From the podcast credits below, return verbatim the passage that begins at the words "If that is you, then" and stops after the words "that is cki.org.".

• [Provided text]
━━━━━━━━━━━━━━━━━━━━━━━━━━━━━━
This episode was reported and written by me, Jason Feifer, sound editing by Alec Belus. Our theme music is by Caspar Babypants. Learn more at babypantsmusic.com. The voice actors you heard in this episode were Gia Mora. You can find her at giamora.com and Brent Rose. You can find him at brentrose.com. This show is supported in part by the Charles Koch Institute. The Charles Koch Institute believes that advances in technology have transformed society for the better and is looking to support scholars, policy experts, and other projects and creators who focus on embracing innovation, creating a society that fosters innovation and encouraging people to engineer the next great idea.

If that is you, then get in touch with them. Proposal for projects in law, economics, history, political science, and philosophy are encouraged. To learn more about their partnership criteria, visit cki.org. Again, that is cki.org.
━━━━━━━━━━━━━━━━━━━━━━━━━━━━━━
• [Record excerpts]
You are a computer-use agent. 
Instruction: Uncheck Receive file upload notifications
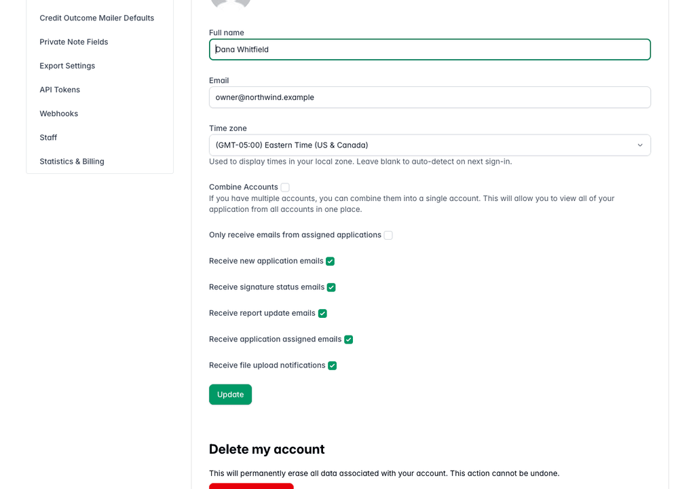[x=333, y=365]
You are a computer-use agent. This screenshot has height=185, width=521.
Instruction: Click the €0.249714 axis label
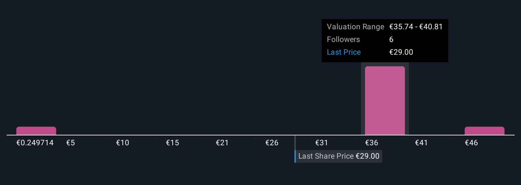click(35, 143)
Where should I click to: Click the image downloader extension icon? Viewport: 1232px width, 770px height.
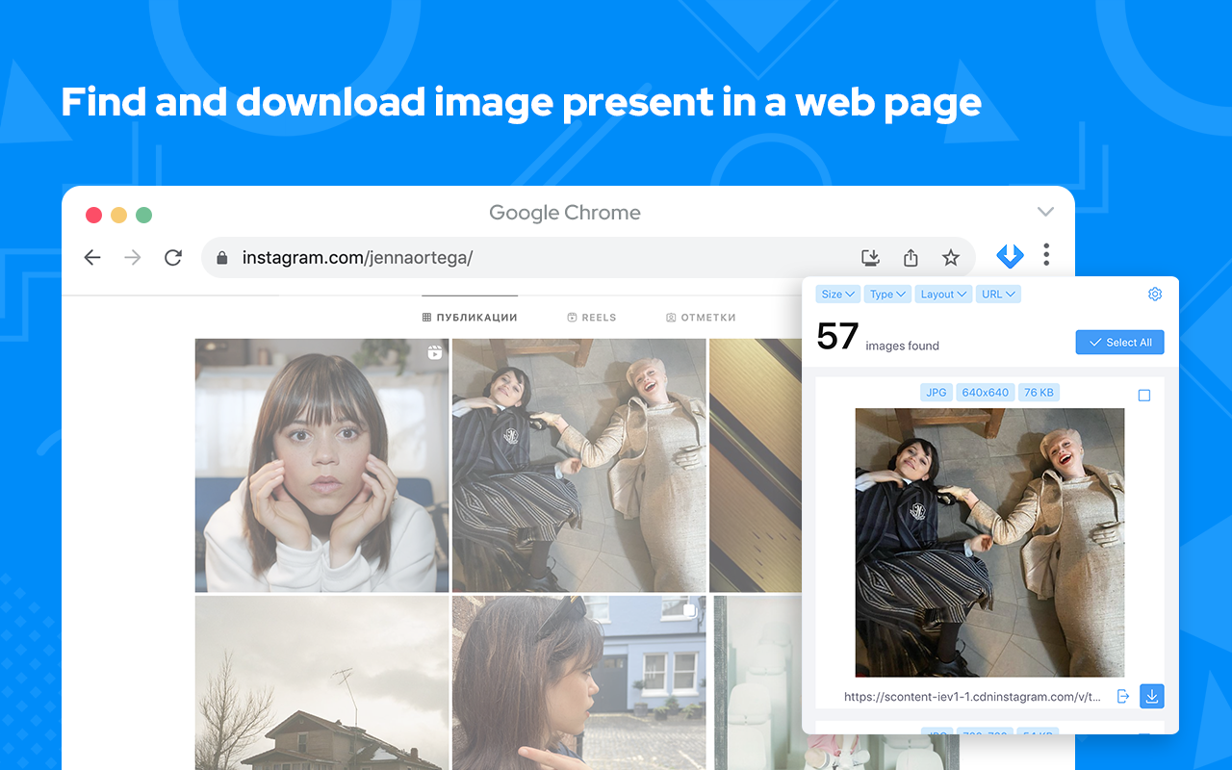tap(1010, 256)
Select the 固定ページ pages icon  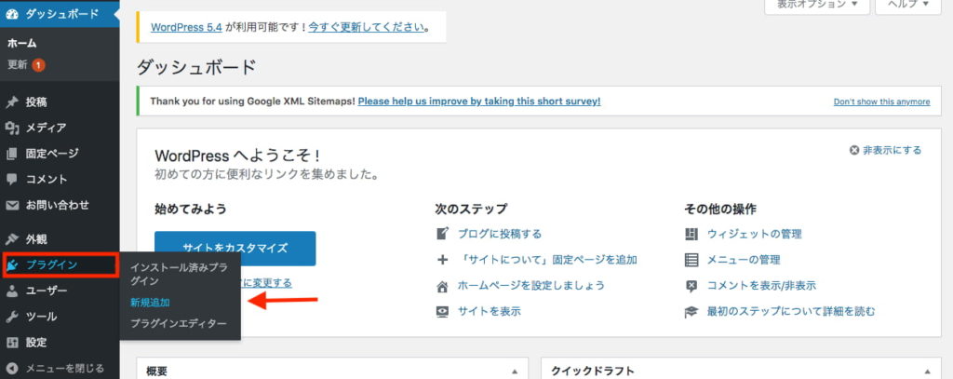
━━━━━━━━━━━━━━━━━━━━━━━━━━━━━━
• [Task solution]
If that is you, then get in touch with them. Proposal for projects in law, economics, history, political science, and philosophy are encouraged. To learn more about their partnership criteria, visit cki.org. Again, that is cki.org.